What is the definition of "woman"?

How do you know that you are a woman, according to this definition?

Tinkletinklelittlebat · 04/05/2018 10:23

How do you feel this debate can move forward Ariadne ? What do you feel would do it?

The thing is, a post like this appears quite regularly and while very well meant, the bottom line often turns out to be a belief that the concerns for women in self ID is based on MNetters not having been sufficiently educated, and that by answering their questions and addressing the gaps in their knowledge they will shift to a position of self ID being a great idea.

There are a number of regular MNetters who are trans and many people posting on FWR have trans friends and family, people here aren't concerned because of ignorance or lack of knowledge. My apologies if this sounds suspicious, but often 'moving the debate forward' actually turns out to mean not two way listening or equal interest from either side in better understand the others' feelings and issues, but educating MNetters into compliance.

AriadneRose · 04/05/2018 10:23

@Amalfimamma

I believe, personally, that woman can be split into two definitions that overlap, the first being biological, although there is a little bit of a grey area there when it comes to intersex individuals, but generally it is a combination of primary and secondary sex characteristics, hormones and chromosomes. The second part of it is the more esoteric side of it, which is the mental aspect, the idea of feeling like a woman, as stupid as that may sound. In counselling, my counsellor would often play devils advocate and ask me 'what makes you a woman?' and it isn't an easy definition. I suppose it is a cognitive dissonance, a disconnect between what my brain expects me to be and what my body biologically is. That is the dysphoria. Sorry if my answer is rambling and nonsensical, but I am trying my best.

OP posts:
PaperTrain · 04/05/2018 10:23

I was about to write exactly what Assassinated Beauty has so would love to read your answers.

Bi11yOneMate · 04/05/2018 10:23

I am not angry either. Desperately worried about what influence my ASD children might encounter at school. Worried about vulnerable women in refuges and prisons.
I believe anyone can be who they want, wear what they want etc, right up until the point where it harms others.

BeyondParody · 04/05/2018 10:24

Okay, so long as you know and aren't coming at this from "oh those poor women on fwr have never spoken to a transperson, they must hate us cause they have never had the privilege of speaking to someone as nice as me. I must toddle along and educate them".
Cause

  1. We have spoken to, know and in some cases are trans
  2. Nobody hates anyone, unless they have done something to deserve that
  3. We don't need educating

So long as it's not that then, this thread will go swimmingly :)

I guess I have a question then.
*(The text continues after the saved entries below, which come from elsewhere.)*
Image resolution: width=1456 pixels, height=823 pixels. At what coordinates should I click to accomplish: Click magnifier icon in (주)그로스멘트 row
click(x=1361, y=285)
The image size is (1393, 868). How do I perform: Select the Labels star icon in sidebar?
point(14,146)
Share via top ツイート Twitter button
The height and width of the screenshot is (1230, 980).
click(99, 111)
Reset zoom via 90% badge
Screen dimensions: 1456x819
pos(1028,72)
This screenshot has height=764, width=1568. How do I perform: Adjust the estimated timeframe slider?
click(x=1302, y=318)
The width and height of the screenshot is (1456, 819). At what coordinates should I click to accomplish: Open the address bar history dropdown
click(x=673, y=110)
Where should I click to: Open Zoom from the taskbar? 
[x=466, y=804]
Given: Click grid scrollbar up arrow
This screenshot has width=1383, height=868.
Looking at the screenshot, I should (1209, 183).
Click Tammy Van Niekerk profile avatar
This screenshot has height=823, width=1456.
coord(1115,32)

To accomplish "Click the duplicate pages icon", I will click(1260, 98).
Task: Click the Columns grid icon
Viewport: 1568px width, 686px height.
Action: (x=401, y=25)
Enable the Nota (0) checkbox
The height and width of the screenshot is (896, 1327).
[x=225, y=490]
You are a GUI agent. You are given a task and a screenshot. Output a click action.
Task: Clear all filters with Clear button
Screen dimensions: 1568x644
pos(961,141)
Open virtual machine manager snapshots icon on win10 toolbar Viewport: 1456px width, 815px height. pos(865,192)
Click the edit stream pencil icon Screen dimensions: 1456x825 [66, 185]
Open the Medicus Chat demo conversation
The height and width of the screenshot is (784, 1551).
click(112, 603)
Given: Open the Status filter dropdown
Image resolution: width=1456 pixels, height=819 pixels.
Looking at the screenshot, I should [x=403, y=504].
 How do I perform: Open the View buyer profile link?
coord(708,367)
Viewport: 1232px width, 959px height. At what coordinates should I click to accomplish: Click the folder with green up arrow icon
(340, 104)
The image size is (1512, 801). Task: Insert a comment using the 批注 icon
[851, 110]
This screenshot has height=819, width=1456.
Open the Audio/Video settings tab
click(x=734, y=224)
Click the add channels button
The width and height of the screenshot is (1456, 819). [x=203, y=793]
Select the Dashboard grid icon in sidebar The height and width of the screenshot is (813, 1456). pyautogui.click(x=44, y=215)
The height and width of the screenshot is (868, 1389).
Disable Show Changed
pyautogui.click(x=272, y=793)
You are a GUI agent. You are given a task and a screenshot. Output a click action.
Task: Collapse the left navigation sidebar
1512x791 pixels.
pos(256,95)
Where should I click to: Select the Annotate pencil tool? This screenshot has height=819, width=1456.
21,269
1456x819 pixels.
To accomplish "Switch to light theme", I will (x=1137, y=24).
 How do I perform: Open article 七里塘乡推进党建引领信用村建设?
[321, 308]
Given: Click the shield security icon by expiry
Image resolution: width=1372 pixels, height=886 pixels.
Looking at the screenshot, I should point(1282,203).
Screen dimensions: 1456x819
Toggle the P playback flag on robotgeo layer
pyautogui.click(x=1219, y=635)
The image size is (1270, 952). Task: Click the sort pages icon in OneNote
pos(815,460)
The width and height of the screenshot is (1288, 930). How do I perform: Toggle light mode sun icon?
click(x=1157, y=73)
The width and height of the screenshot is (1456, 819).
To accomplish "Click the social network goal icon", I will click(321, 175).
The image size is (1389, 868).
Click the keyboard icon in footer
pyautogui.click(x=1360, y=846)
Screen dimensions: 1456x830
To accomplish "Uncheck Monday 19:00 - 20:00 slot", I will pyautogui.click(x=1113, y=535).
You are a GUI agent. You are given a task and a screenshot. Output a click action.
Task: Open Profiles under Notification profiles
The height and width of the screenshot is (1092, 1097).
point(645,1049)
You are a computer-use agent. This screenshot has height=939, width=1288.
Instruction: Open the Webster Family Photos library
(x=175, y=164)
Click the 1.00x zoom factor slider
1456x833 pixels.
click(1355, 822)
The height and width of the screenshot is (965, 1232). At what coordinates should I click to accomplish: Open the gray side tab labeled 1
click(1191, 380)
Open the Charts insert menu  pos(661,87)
Do you think Liverpool will win on the 26th?

LaSqrrl · 04/05/2018 10:24

AriadneRose - are you a transsexual, or transgender?

Bi11yOneMate · 04/05/2018 10:26

So you believe there are two categories of women? Biological ones, and one that "feel like a woman". Because most women don't "feel like a woman". They just feel like themselves. Human. A person with individual likes and dislikes.

Baroquehavoc · 04/05/2018 10:26

"esoteric side". Hmm

Amalfimamma · 04/05/2018 10:27

@AriadneRose

You feel like a woman.

Can you please elaborate on what a woman feels like?

It's a genuine question because as a women I don't feel, I am and no one had ever answered that question.

Bi11yOneMate · 04/05/2018 10:27

And I have a trans sibling. Who unfortunately is one of the "professionally offended", sees insult and misgendering everywhere, internet TRA types. And likes to out women the women.